EXTRAIT.
⟨

Le paléomagnétisme est l'étude de l'enregistrement du champ magnétique de la Terre dans les roches. Certains minéraux contiennent en effet un enregistrement de la direction et de l'intensité du champ magnétique quand ils se forment. Cet enregistrement fournit des informations sur le comportement passé du champ magnétique de la Terre et sur l'emplacement passé des plaques tectoniques. Les enregistrements des inversions géomagnétiques dans les séquences de roches volcaniques et sédimentaires (magnétostratigraphie) fournissent une échelle de temps qui est utilisée comme un outil géochronologique.
Les géophysiciens qui se spécialisent en paléomagnétisme sont appelés paléomagnéticiens. Ils ont renouvelé la théorie de la dérive des continents sous le nom de tectonique des plaques.
La dérive apparente du pôle fournit la première preuve claire géophysique pour la dérive des continents, tandis que les anomalies magnétiques marines font de même pour l'expansion océanique.
Le paléomagnétisme continue d'étendre l'histoire de la tectonique des plaques plus loin dans le passé, et est appliqué au mouvement des fragments continentaux (terranes).
Le paléomagnétisme s'est fortement appuyé sur de nouveaux développements dans le magnétisme des roches, qui, à son tour, a fourni les bases pour de nouvelles applications du magnétisme. Il s'agit, notamment, de biomagnétisme, comme les tissus magnétiques (utilisés comme indicateurs de contrainte dans les roches et les sols), et de magnétisme de l'environnement.
Historique
Dès le XVIIIe siècle, on a remarqué que les aiguilles de boussole étaient déviées près d'affleurements fortement magnétisés. En 1797, Von Humboldt attribue cette aimantation à la foudre (effectivement la foudre magnétise souvent les roches de surface). Les études du XIXe siècle sur la direction de l'aimantation dans les roches ont montré que certaines laves récentes ont été magnétisées parallèlement au champ magnétique terrestre. Au début du XXe siècle, le travail de David, Brunhes et Mercanton a montré que de nombreuses roches ont été magnétisées antiparallèlement au champ. Motonori Matuyama a montré que le champ magnétique de la Terre s'est inversé au milieu du Quaternaire, un renversement maintenant connu comme l'inversion Brunhes-Matuyama.

⟩

DONNÉES ENREGISTRÉES.
⟨

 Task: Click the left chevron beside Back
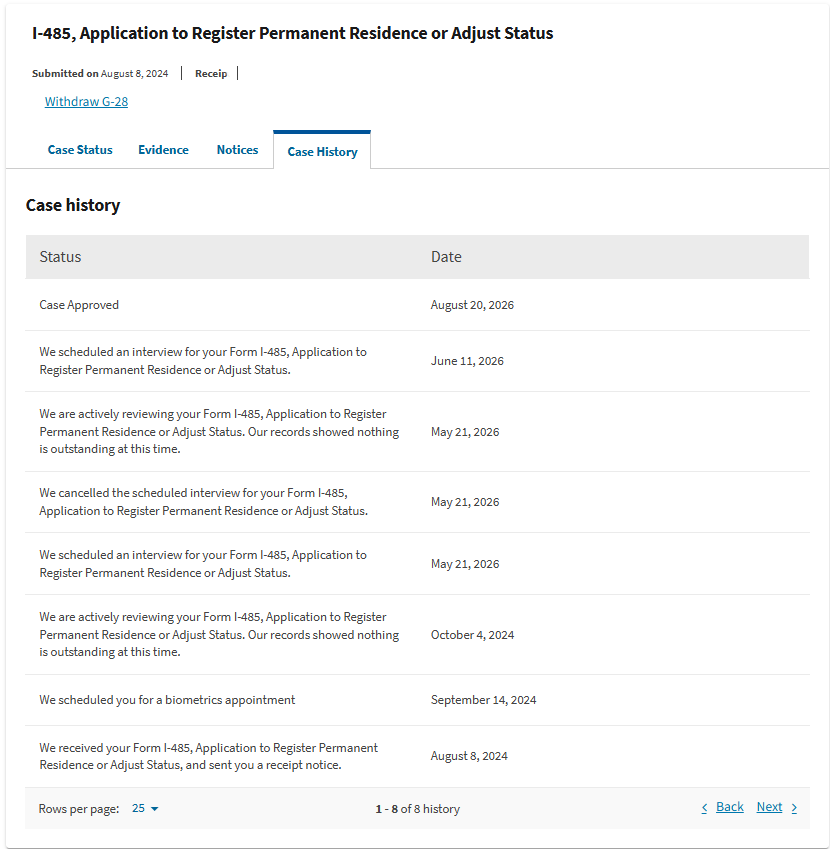[704, 808]
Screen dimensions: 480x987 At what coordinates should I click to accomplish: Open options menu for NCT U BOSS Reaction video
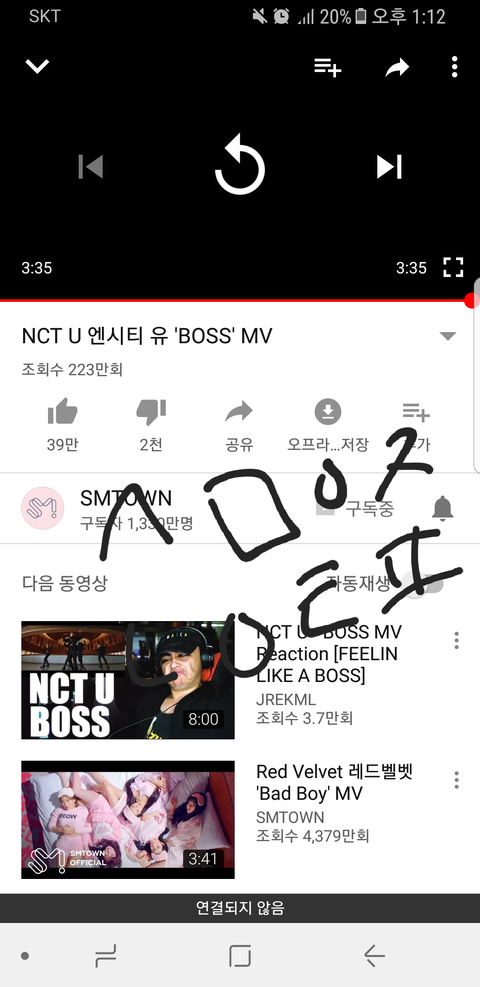click(457, 640)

⟩

TRAVAIL DEMANDÉ.
(1) Selon l'extrait sur le paléomagnétisme, à quelle cause Von Humboldt attribue-t-il en 1797 l'aimantation des affleurements ?
(2) Rédigez la suite de l'extrait sur le paléomagnétisme, en reprenant juste après sa dernière phrase.
Le matériel fourni n'a aucun lien avec l'extrait sur le paléomagnétisme.

CORRIGÉ DES EXERCICES.
(1) À la foudre.

(2)
Le physicien britannique P.M.S. Blackett a donné un élan majeur au paléomagnétisme en inventant un magnétomètre astatique sensible en 1956. Son intention était de tester sa théorie selon laquelle le champ géomagnétique est lié à la rotation de la Terre, une théorie qu'il a finalement rejetée, mais le magnétomètre astatique est devenu l'outil de base du paléomagnétisme et a conduit à un renouveau de la théorie de la dérive des continents. Alfred Wegener a d'abord proposé en 1915 que les continents étaient autrefois réunis et s'étaient depuis écartés. Bien qu'il ait produit une abondance de preuves circonstancielles, sa théorie a rencontré peu d'acceptation pour deux raisons : (1) aucun mécanisme pour la dérive des continents n'était alors connu, et (2) il n'était pas envisagé de moyens de reconstituer les mouvements des continents au cours du temps. Keith Runcorn(en) et Ted Irving(en) ont reconstruit la dérive apparente des pôles pour l'Europe et l'Amérique du Nord. Ces courbes divergent, mais peuvent être réconciliées si l'on suppose que les continents ont été en contact jusqu'à 200 millions d'années. Cela a fourni la première preuve géophysique claire de la dérive des continents. Puis, en 1963, Morley, Vine et Matthews montrèrent que des anomalies magnétiques marines fournissent des preuves de l'expansion océanique.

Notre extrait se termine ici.